### Stated goal 1
Copy from the patch review comment the part that opens with the words containing "[PATCH] D100161: Redistribute" and closes with "and seems promising.".

### Document segment

[PATCH] D100161: Redistribute energy for Corpus

Matt Morehouse via Phabricator via cfe-commits cfe-commits at lists.llvm.org
Mon Apr 12 10:37:34 PDT 2021


morehouse added a subscriber: metzman.
morehouse added a comment.

Thanks for sharing your data.  Took a quick look and seems promising.

I would like to try this on FuzzBench before accepting the patch though.  FuzzBench has a very nice experimental framework for evaluating changes like this.

> It seems that FuzzBench does not accept this parallel mode evaluation.

I talked to @metzman who manages FuzzBench.  Sounds like you're correct, FuzzBench uses only one worker process in fork mode.  @metzman said we could probably run a special experiment with more workers to evaluate this patch.

Another approach that might be worth doing, is to make the patch effective even for a single worker.  For example, maybe we randomly pick from a subset of the corpus for that single worker.

Also, I'm curious how the number of fork-mode workers affects efficacy.  I can imagine with lots of workers that this patch could perform much worse.  Specifically if we have a small number of corpus elements per worker, the crossover mutation becomes quite limited.

### Stated goal 2
In the records, update the part that opens with the line containing "Given: Click zip" and closes with the line containing "Looking at the screenshot, I should coord(924,171).", replacing "GUI agent" with "interface agent" and leaving everything else unchanged. Return only those lines.

[Items from a dataset]
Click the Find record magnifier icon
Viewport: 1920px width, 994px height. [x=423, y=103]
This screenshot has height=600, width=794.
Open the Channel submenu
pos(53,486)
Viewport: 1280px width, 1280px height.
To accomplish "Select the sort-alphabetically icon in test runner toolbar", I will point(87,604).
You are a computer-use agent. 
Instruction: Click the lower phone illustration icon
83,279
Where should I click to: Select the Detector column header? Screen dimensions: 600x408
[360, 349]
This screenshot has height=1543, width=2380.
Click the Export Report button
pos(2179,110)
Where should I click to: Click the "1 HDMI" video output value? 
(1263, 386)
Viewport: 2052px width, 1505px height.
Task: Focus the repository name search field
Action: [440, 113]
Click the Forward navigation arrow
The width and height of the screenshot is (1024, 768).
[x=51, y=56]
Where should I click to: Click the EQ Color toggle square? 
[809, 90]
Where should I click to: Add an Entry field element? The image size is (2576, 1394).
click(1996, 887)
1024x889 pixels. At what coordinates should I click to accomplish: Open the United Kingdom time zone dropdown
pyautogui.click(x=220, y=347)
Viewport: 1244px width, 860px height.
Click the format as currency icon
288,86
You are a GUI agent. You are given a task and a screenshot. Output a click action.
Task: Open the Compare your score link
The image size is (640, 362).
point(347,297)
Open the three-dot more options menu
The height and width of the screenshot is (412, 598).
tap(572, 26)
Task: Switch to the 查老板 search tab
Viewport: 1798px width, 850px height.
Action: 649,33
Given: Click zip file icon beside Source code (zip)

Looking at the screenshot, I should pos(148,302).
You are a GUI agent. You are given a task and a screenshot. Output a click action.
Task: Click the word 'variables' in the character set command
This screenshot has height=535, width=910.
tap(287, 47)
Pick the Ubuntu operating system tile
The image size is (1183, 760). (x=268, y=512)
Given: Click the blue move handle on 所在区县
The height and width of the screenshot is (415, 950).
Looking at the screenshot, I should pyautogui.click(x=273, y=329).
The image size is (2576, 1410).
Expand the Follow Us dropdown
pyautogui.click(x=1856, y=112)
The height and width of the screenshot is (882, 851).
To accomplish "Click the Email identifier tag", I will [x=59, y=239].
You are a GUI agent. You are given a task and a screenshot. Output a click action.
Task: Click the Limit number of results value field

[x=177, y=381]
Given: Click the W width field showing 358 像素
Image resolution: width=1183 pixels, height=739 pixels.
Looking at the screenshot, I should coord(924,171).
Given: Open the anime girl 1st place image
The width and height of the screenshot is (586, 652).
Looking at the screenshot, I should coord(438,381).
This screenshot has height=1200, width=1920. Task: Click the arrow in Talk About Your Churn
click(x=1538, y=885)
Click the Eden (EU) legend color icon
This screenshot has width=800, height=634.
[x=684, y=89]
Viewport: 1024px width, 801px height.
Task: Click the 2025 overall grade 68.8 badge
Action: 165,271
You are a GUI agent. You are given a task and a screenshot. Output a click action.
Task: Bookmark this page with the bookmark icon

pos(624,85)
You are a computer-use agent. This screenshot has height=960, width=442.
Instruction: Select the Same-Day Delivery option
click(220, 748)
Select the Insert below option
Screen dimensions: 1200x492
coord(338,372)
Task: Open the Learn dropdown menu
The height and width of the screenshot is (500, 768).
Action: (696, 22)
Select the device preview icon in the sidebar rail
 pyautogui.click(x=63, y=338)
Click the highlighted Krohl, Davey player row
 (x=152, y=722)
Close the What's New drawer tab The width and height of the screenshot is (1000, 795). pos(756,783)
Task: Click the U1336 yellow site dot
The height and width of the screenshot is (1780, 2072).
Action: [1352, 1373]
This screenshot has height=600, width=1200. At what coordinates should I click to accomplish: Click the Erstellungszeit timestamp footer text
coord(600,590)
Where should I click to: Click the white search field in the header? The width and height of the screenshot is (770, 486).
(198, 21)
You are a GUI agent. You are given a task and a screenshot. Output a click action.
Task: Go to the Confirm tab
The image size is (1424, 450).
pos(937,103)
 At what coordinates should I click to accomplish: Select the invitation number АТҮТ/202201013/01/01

### Written response 1
[PATCH] D100161: Redistribute energy for Corpus

Matt Morehouse via Phabricator via cfe-commits cfe-commits at lists.llvm.org
Mon Apr 12 10:37:34 PDT 2021


morehouse added a subscriber: metzman.
morehouse added a comment.

Thanks for sharing your data.  Took a quick look and seems promising.

### Written response 2
Given: Click zip file icon beside Source code (zip)

Looking at the screenshot, I should pos(148,302).
You are a interface agent. You are given a task and a screenshot. Output a click action.
Task: Click the word 'variables' in the character set command
This screenshot has height=535, width=910.
tap(287, 47)
Pick the Ubuntu operating system tile
The image size is (1183, 760). (x=268, y=512)
Given: Click the blue move handle on 所在区县
The height and width of the screenshot is (415, 950).
Looking at the screenshot, I should pyautogui.click(x=273, y=329).
The image size is (2576, 1410).
Expand the Follow Us dropdown
pyautogui.click(x=1856, y=112)
The height and width of the screenshot is (882, 851).
To accomplish "Click the Email identifier tag", I will [x=59, y=239].
You are a interface agent. You are given a task and a screenshot. Output a click action.
Task: Click the Limit number of results value field

[x=177, y=381]
Given: Click the W width field showing 358 像素
Image resolution: width=1183 pixels, height=739 pixels.
Looking at the screenshot, I should coord(924,171).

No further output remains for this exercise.